The new, venture-backed company, Immunet, is offering a free application called Immunet Protect that can be downloaded and passed around to friends or business partners for free.
"The way we're fighting viruses today isn't working," says Oliver Friedrichs, a former Symantec executive who is now Immunet's founder and CEO. "Fewer than 50 percent of infections are detected and stopped by the AV products that are out there. That means when I go surfing on the Web, the chances are 50-50 at best that my AV software will prevent me from getting infected."
Playing on the popularity of Internet communities and social networks, Immunet leverages the computers of a user's friends, family and the broader Internet community to speed antivirus protection.
"Every time someone in this collective community encounters a threat, everyone else in the community gains protection from that same threat in real time," Immunet says. "You no longer have to rely on the isolated security of your current antivirus vendor. You will be able to protect your friends and family while being better protected yourself."
Immunet Protect uses a combination of cloud computing, collective intelligence, and user communities to make virus detection and protection more efficient, Friedrichs says. When the software detects a new threat, it triggers an immediate reaction from all of the other Immunet Protect packages in the community, blocking the threat regardless of which AV tool the participants are using. The data is then passed into the cloud, where it can be used by other communities.
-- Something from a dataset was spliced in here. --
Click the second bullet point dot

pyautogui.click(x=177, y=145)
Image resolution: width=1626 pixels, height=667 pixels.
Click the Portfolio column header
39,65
"The more users that have it, the better the protection will be," Friedrichs says.
Friedrichs emphasized that Immunet Protect can run alongside current AV products. In fact, he says, it's designed to harness the data from security products that are already in place.
"Immunet Protect collects security judgments on what is, and what is not safe from its community," Immunet says. "These aggregated judgments are coalesced in the cloud, and, if they are sound, made available to the rest of the Immunet community immediately. "
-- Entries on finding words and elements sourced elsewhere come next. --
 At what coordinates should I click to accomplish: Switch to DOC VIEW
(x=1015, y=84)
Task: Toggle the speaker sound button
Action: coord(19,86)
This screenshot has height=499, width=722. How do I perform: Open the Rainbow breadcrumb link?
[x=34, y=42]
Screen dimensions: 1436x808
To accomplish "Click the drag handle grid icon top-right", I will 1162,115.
Prevx applied the collaborative concept to the host intrusion prevention system years ago, but the technology did not revolutionize the market, notes Mike Rothman, principal analyst at Security Incite, a security consulting firm.
"Prevx took a similar approach in developing a community oriented network to define malware, but it didn't work very well," Rothman observes. "That could have been for a lot of reasons, and clearly the guys behind Immunet are smart, so maybe they can get this community approach to work."
Rothman also wondered about Immunet's business model, which so far doesn't have a paying product. Friedrichs says Immunet Protect will remain free, even well into the future, but that the company will add additional features or capabilities down the road that may cost extra. The company is targeting consumers first, and will move to the business market later, he says.